Harry não respondeu de imediato. Ele tragou o cigarro uma última vez antes de se voltar para o padrinho.
— Eu sei. — respondeu o jovem homem com a cicatriz em forma de raio. — É por isso que estou pedindo. Eles jamais me abandonariam, mas nós dois sabemos Almofadinhas que independentemente do que seja, no final, eu estarei por minha conta. Eu preciso ter paz, eu preciso saber que Julian e a mãe ficarão bem. Prometa-me.
A maturidade precoce de Harry o ensinou a olhar com menos ilusão e aceitar as durezas da vida com mais graça – embora alguns confundissem com resignação.
Ele estava preparado para morrer. Morreria de pé, como o pai, com uma varinha entre os olhos e o triunfo sobre algo que era maior que qualquer medo que habitasse seu corpo.
— Eu prometo. — Sirius Black respondeu após um longo momento em silêncio.
Os dois sabiam que Harry não o deixaria em paz até fazê-lo prometer. Sirius cumpria bem suas promessas.
Escutaram Lily gritar que o chá estava pronto e decidiram voltar. Até porque Sirius queria mesmo comer os pãezinhos de cebola que a ruiva havia preparado e pareciam tão frescos e apetitosos.
Quando os dois entraram, Harry foi logo se adiantando para sentar perto de Julian e afanar da mão do irmão, que protestou com um sonoro ‘ei!’, a pedra da lua que Remus havia trazido de presente.
Não sabia se seu semblante denunciava qualquer coisa que tinha discutido com Harry, mas Lily tinha um poderoso sexto sentido. Ela se aproximou e o perguntou baixinho se estava tudo bem.
Sirius sentiu um pouco de pena dela. Podia ver o pânico em seus olhos gentis e amorosos, o pânico característico de uma mãe que não conseguia mais alcançar o próprio filho.
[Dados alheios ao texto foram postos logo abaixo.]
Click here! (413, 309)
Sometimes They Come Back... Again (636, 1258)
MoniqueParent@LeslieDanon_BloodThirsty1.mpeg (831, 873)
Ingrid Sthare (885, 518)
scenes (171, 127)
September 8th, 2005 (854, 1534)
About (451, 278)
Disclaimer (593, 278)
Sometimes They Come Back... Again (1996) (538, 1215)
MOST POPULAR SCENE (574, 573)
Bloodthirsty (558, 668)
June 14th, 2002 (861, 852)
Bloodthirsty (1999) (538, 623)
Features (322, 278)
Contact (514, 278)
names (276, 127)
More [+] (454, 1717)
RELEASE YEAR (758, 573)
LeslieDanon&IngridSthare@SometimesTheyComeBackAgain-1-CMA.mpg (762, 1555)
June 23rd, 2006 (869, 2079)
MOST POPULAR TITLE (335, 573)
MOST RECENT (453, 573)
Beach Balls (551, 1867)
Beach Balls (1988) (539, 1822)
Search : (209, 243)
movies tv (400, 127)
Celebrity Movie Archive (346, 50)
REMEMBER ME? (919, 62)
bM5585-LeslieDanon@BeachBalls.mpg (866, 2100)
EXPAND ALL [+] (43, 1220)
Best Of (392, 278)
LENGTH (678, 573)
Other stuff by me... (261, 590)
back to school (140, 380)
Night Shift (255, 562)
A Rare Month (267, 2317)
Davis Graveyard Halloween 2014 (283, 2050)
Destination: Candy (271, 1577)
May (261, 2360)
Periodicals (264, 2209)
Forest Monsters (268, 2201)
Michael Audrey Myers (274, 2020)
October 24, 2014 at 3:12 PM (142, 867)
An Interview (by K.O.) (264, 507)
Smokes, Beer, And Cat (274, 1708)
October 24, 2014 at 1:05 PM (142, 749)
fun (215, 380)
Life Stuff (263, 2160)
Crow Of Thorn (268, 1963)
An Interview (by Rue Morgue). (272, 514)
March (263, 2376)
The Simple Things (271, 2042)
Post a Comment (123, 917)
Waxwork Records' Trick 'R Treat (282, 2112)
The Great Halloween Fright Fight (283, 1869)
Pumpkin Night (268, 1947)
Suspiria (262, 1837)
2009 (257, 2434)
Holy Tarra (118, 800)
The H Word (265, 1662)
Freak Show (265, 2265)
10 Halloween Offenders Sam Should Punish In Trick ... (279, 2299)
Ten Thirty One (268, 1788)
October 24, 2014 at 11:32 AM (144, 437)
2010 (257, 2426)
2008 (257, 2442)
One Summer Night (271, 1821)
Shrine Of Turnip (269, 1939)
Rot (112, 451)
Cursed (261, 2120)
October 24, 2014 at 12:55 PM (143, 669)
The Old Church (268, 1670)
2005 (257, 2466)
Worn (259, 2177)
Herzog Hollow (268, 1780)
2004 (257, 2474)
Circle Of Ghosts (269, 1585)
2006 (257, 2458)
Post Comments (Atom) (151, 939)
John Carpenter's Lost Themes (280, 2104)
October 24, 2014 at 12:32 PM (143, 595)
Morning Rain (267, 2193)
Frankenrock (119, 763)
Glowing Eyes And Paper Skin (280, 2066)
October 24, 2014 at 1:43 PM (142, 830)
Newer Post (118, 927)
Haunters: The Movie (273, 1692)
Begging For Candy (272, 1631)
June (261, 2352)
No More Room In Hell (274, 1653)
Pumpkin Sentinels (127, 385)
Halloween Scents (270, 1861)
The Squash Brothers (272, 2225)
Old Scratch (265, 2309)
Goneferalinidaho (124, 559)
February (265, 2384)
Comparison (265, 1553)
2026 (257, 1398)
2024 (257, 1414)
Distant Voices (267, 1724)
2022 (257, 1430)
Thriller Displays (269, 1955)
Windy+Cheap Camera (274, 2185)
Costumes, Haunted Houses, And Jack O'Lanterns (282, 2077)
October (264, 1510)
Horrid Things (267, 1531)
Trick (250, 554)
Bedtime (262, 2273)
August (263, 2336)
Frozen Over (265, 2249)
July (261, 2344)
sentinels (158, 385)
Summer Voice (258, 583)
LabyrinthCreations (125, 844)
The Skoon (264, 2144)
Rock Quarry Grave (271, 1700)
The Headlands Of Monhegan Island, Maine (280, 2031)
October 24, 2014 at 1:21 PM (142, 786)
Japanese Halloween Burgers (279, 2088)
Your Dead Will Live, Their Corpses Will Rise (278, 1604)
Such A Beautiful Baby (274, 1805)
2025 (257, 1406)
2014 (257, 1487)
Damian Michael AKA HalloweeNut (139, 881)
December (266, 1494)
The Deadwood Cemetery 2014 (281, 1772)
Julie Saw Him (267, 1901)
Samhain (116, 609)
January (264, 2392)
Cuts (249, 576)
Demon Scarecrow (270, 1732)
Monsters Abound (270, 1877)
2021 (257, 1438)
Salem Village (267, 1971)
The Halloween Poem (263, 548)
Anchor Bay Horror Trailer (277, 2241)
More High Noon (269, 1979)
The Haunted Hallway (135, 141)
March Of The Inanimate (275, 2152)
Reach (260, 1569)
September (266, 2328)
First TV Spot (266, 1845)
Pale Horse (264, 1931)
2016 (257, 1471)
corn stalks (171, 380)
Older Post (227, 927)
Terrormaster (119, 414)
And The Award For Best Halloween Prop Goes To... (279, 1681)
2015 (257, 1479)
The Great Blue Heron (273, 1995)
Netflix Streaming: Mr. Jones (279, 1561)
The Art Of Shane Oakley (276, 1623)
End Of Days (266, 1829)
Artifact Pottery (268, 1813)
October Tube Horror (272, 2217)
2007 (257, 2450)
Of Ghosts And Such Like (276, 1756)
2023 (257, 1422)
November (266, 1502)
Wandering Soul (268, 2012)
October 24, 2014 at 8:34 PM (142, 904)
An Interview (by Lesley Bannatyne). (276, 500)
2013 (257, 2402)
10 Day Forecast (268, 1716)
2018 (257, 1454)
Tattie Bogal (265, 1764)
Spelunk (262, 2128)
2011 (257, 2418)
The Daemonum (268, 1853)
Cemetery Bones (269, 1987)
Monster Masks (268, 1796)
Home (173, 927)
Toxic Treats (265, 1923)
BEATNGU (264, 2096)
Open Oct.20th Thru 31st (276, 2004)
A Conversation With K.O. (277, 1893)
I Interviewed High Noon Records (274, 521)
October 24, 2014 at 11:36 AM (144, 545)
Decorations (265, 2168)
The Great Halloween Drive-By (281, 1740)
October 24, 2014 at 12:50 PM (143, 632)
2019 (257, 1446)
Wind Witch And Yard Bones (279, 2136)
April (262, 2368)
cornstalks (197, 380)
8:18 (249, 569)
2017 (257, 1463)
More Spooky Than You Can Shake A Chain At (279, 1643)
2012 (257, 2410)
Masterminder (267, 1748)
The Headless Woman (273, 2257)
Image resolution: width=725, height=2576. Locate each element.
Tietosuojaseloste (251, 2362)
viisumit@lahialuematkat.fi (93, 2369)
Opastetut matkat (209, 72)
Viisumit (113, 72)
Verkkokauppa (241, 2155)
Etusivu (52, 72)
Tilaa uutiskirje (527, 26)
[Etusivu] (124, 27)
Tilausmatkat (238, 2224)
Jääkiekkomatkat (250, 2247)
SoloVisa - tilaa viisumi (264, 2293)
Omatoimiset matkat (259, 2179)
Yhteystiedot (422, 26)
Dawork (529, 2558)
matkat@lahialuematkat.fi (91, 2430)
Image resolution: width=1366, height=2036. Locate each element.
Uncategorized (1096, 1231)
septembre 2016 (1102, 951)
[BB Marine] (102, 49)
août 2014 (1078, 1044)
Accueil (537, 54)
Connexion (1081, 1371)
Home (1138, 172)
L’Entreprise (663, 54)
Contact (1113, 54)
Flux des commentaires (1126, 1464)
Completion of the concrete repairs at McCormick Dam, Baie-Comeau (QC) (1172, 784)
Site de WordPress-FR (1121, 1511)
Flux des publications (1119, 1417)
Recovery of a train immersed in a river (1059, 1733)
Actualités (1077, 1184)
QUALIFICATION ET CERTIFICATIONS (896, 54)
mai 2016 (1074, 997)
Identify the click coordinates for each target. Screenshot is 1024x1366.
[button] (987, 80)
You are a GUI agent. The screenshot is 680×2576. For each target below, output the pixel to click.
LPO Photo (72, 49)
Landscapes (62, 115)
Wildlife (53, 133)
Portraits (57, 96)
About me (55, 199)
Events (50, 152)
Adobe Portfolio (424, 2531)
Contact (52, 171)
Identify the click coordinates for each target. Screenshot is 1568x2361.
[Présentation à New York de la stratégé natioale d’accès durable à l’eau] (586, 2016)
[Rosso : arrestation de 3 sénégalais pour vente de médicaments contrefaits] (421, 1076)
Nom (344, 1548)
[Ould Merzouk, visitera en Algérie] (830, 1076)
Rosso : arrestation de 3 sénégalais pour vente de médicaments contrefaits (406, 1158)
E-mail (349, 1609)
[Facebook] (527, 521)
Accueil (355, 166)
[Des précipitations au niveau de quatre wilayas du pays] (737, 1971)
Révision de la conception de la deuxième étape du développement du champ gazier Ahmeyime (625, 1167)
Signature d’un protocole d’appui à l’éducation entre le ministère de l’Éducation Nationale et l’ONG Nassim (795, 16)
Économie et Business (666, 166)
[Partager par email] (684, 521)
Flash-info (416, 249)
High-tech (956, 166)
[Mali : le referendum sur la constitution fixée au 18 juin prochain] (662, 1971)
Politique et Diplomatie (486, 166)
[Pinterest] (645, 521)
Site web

Harry estava se tornando homem e se antes ele já tinha um profundo senso de proteção sobre a mãe e o irmão, nada se equiparava a agora. Ele estava escondendo coisas de Lily, não a dizia sobre os pesadelos, não a contara sobre a habilidade de ofidioglota e não a disse que sabia sobre a profecia que se referia a ele.
— Está tudo bem. — Sirius mentiu descaradamente, também ansioso para proteger a ruiva de mais sofrimento. — Ele só queria ter um papo de homem. Anda muito em dúvida quanto a carreiras e está ansioso para o resultado dos N.O.Ms.
Lily pareceu achar algo bastante plausível e aceitou a desculpa de Sirius.